Until now, chemical compositions, dynamic evolutions, stabilities, and the impacting factors of the SEI films have gained considerable attention.
Contrary to the formation of SEI film at the surface of electrodes, it has been observed that a type of SEI shells generally develops conformally at the outmost layer of the on-site deposited Li as the newly deposited Li gets in touch with the electrolyte. This could have a direct impact on growth behaviors, Li nucleation and electrochemical properties at the electrolyte-electrode interface.
Moreover, the chemical or morphological instabilities of the on-site developed SEI shell pose problems for the in-situ characterizations. It is vital to directly capture the dynamic evolution of the SEI shells to interpret their effects on the anode-elelctrolyte interface and battery performances.
The electrochemical atomic force microscopy (EC-AFM) allows real-time characterization of mechanical modulus, morphology change and potential-current distribution at the electrode-electrolyte interface under working conditions. This offers an essential in-situ analysis technique with a high spatial resolution for examining the dynamic evolution of the on-site developed SEI shell on the deposited Li.
Professor Li-Jun Wan and Professor Rui Wen et al. recently came up with the direct evidence of SEI shells evolution at the time of Li deposition or stripping to show the degradation of anode through in-situ EC-AFM.
At the time of Li deposition, the quasi-spherical Li particles tend to nucleate and grow on a Cu electrode. Later, the collapse of the SEI shells is captured clearly with the uninterrupted Li stripping.
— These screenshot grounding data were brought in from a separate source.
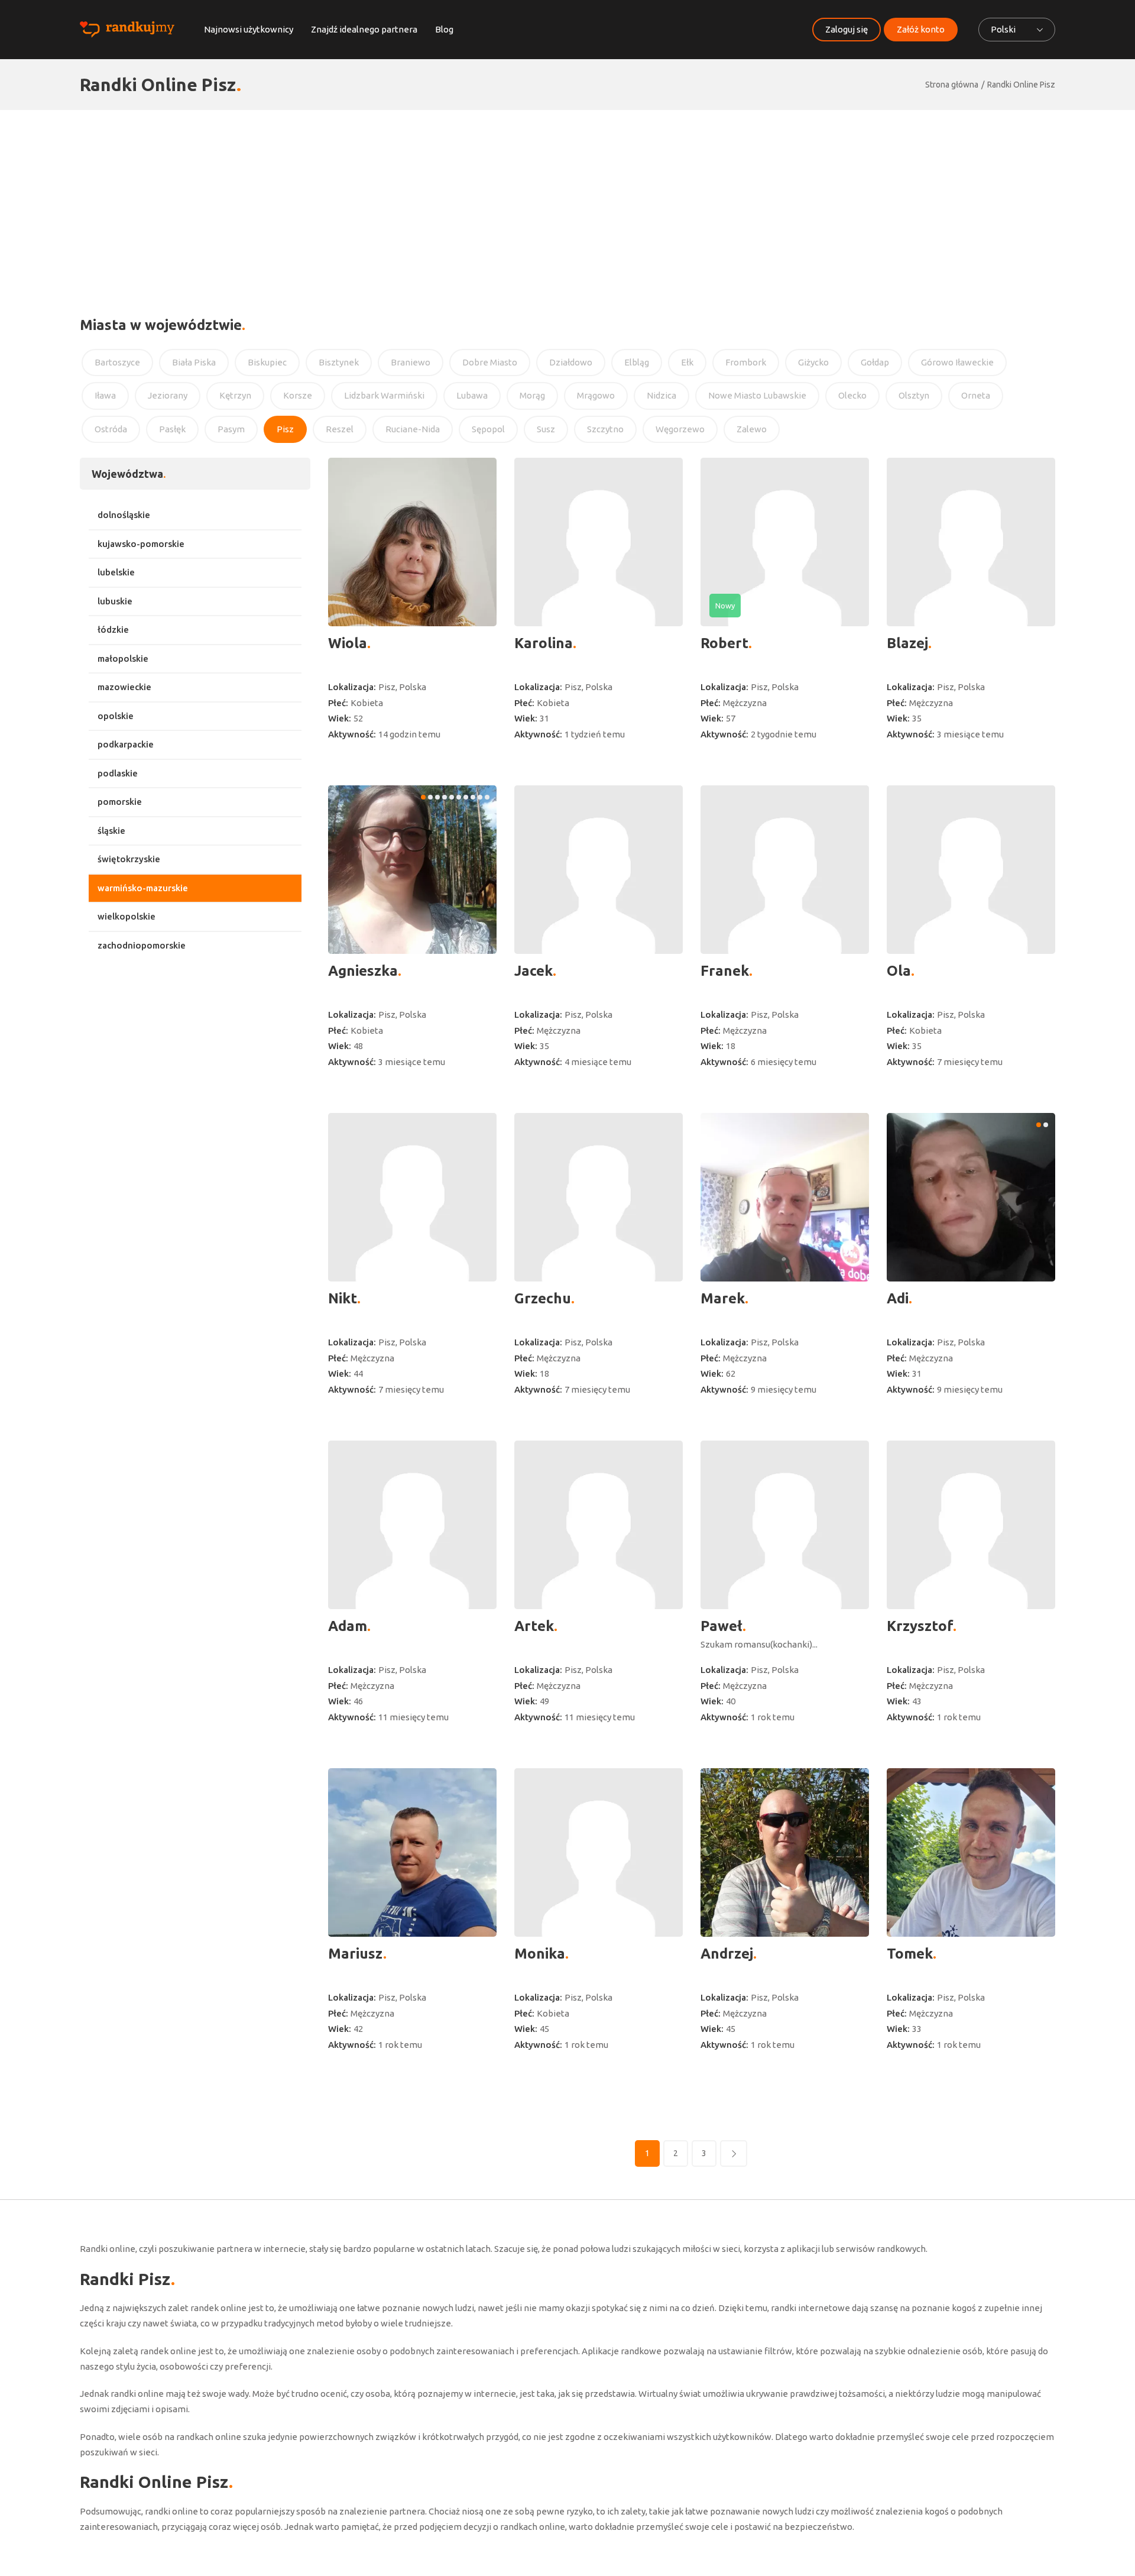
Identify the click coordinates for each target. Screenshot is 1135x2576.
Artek (534, 1626)
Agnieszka (363, 971)
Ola (899, 971)
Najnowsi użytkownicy (248, 29)
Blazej (907, 643)
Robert (724, 643)
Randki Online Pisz (1021, 84)
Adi (898, 1298)
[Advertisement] (567, 198)
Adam (347, 1626)
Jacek (533, 971)
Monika (539, 1954)
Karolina (543, 643)
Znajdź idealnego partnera (364, 29)
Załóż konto (921, 29)
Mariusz (355, 1954)
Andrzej (727, 1954)
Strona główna (951, 84)
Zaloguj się (846, 29)
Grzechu (542, 1298)
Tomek (910, 1954)
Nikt (342, 1298)
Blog (444, 29)
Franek (725, 971)
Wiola (347, 643)
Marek (723, 1298)
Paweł (721, 1626)
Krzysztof (920, 1626)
As the cycling advances, new Li deposits are inclined to get renucleated on the deposit-free sites with larger electrochemical activity. The fresh SEI shells develop on freshly deposited Li, while the actual SEI shells maintain their collapsed morphology at the same position. Acute SEI regeneration or collapse together with an increase in interfacial impedance and depletion of electrolyte is one of the causes for the anode degradation.
This study shows the interfacial evolution at the nanoscale, thereby offering a better understanding of the basic comprehension of SEI properties and further offers enhancement approaches for the interface design in Li batteries.
Shi, Y., et al. (2021) In-situ nanoscale insights into the evolution of solid electrolyte interphase shells: revealing interfacial degradation in lithium metal batteries. Science China Chemistry. doi.org/10.1007/s11426-020-9984-9.